The eHaneul online memorial service, a collaborative effort between the Ministry of Health and Welfare and the Korea Funeral Culture Promotion Agency, made its debut during Chuseok in 2020. It was introduced to facilitate non-face-to-face burials during the pandemic and has continued to gain traction even after social distancing measures were relaxed.
These online memorials allow users to post tributes, photos, audio, and videos, and offer flowers, incense, and candles in a virtual setting.
In 2021, a significant number of people embraced online memorials, with 248,732 participants during the Lunar New Year holiday and 307,700 during Chuseok, followed by 285,445 during last year’s Lunar New Year holiday and 218,249 during Chuseok, and 195,51 during this year’s Lunar New Year holiday.
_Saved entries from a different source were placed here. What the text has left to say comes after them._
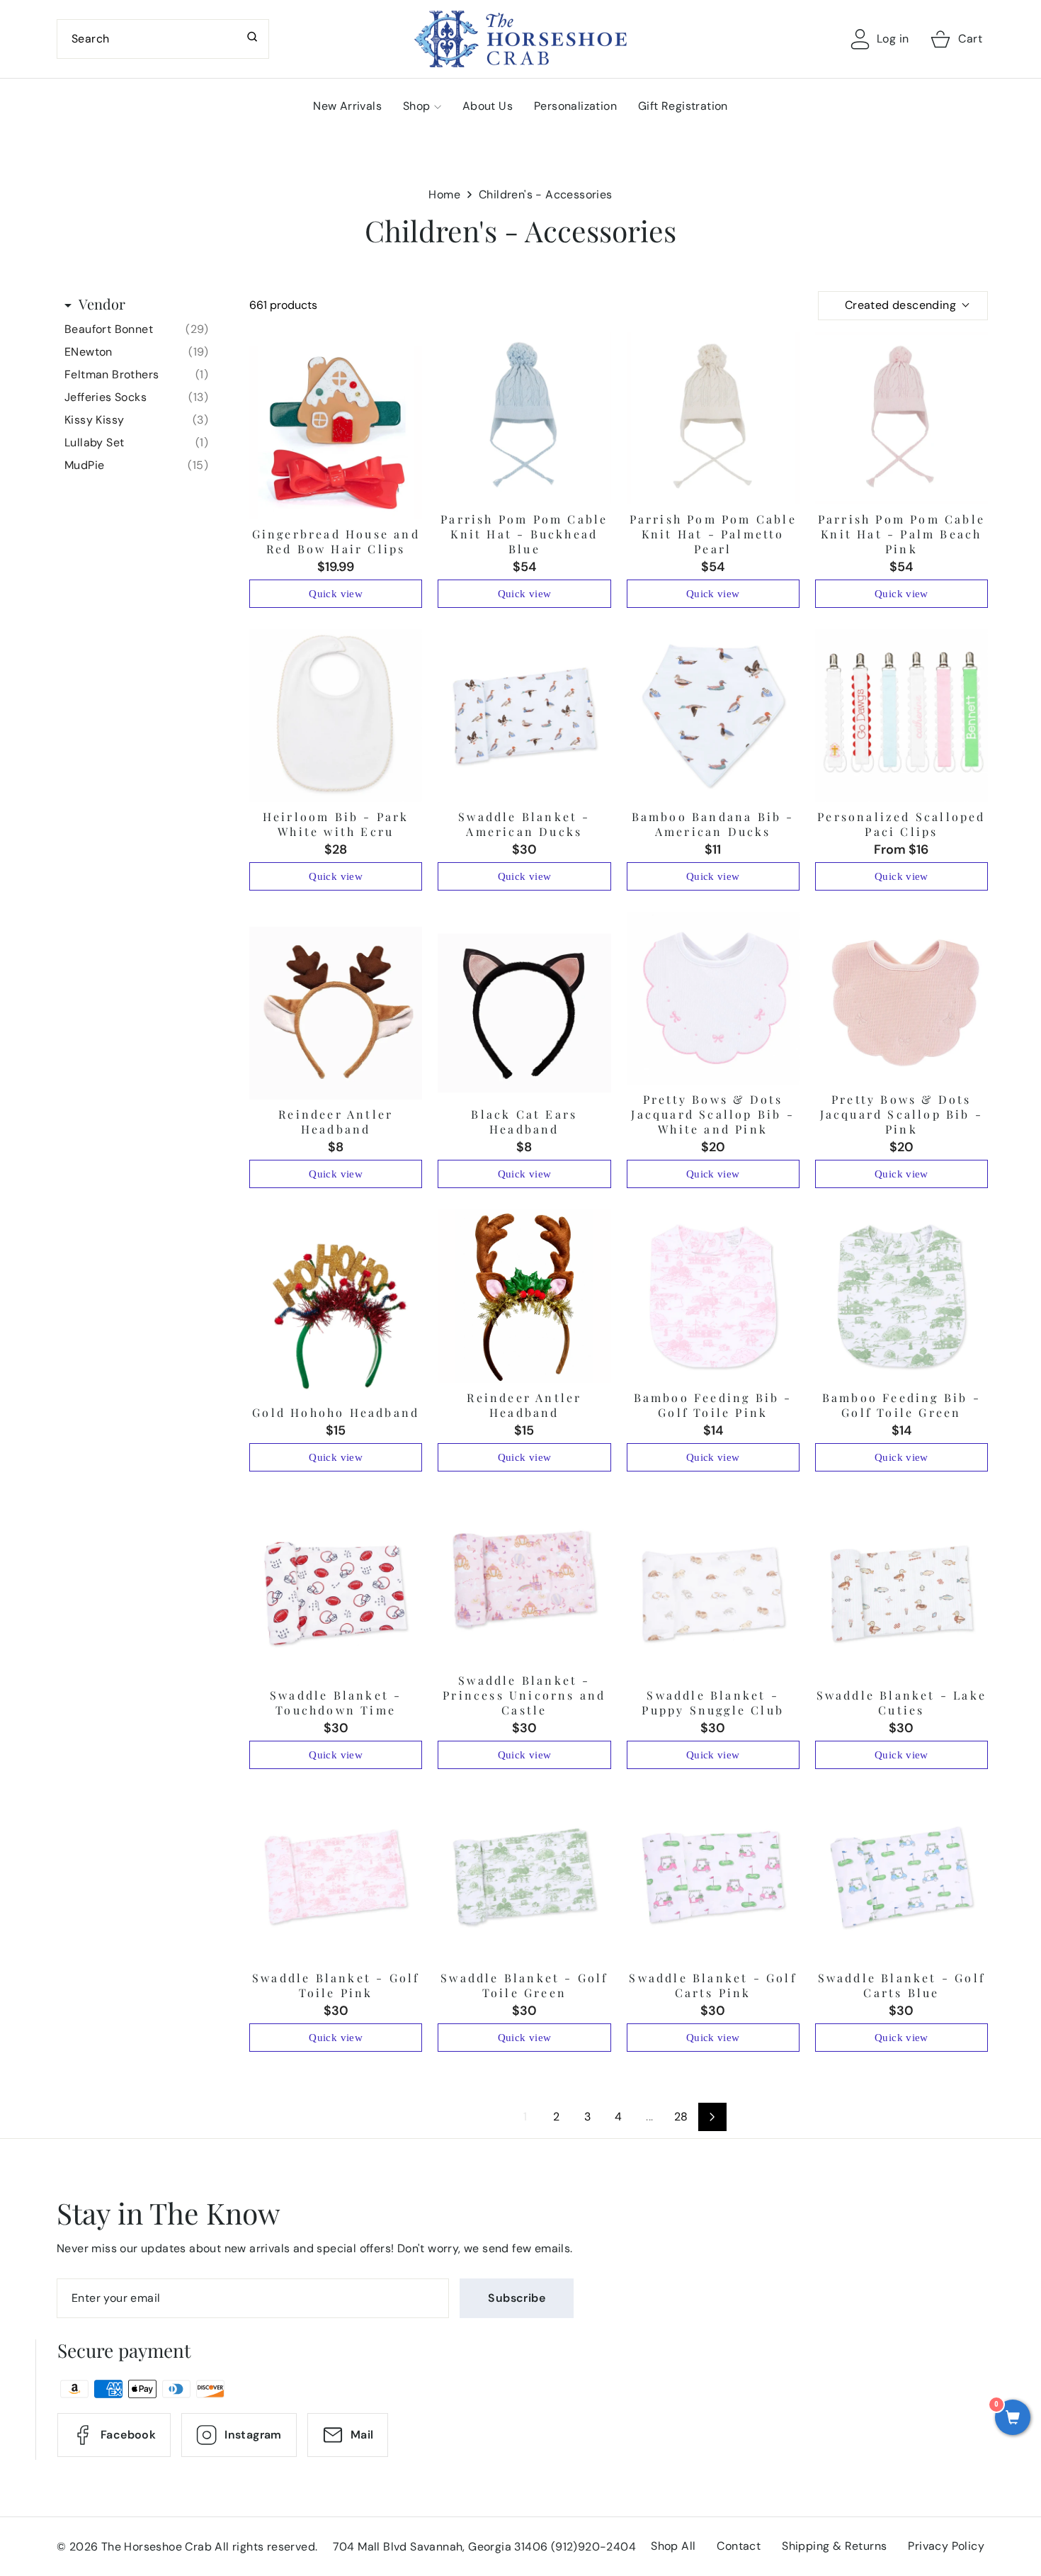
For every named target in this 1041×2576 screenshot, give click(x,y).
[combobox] (163, 39)
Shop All (673, 2545)
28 (681, 2116)
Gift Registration (683, 105)
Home (444, 194)
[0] (1012, 2419)
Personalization (575, 105)
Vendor (102, 303)
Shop (417, 105)
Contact (739, 2545)
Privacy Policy (946, 2545)
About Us (487, 105)
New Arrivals (347, 105)
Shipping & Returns (834, 2545)
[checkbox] (136, 329)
The prevalence of metaverse memorial spaces is also on the rise. These spaces are accessible not only to families but also to the public for large-scale worship ceremonies within the metaverse.
The Ministry of Science and ICT is planning to introduce a virtual worship system by establishing a regional memorial site within the metaverse. Last year, a metaverse location was established to commemorate victims of the Jeju Uprising.
In its third comprehensive plan for the supply and demand of burial facilities, announced in January, the Ministry of Health and Welfare outlined its intentions to promote online ancestral rites and the culture of gravesites using information and communication technologies, including virtual reality services.
The government emphasized the need to move away from traditional physical burial sites, such as cemeteries, in response to changing societal attitudes towards death.
In fact, funeral practices are shifting from conventional cemeteries and mausoleums to environmentally friendly and space-saving “sustainable funerals.” One such method is ‘sanbunjang,’ where cremated remains are scattered in natural locations like mountains, rivers, seas, or specific sites.
In a funeral policy survey conducted by the Korea Funeral Culture Promotion Agency last year, 72.8 percent of respondents expressed approval for sanbunjang.
Of the 89.1 percent of respondents who preferred cremation, 23 percent specifically opted for the sanbunjang method. In light of these findings, the Ministry of Health and Welfare has announced plans to institutionalize sanbunjang in its third comprehensive plan, with the goal of achieving a utilization rate of 30 percent by 2027.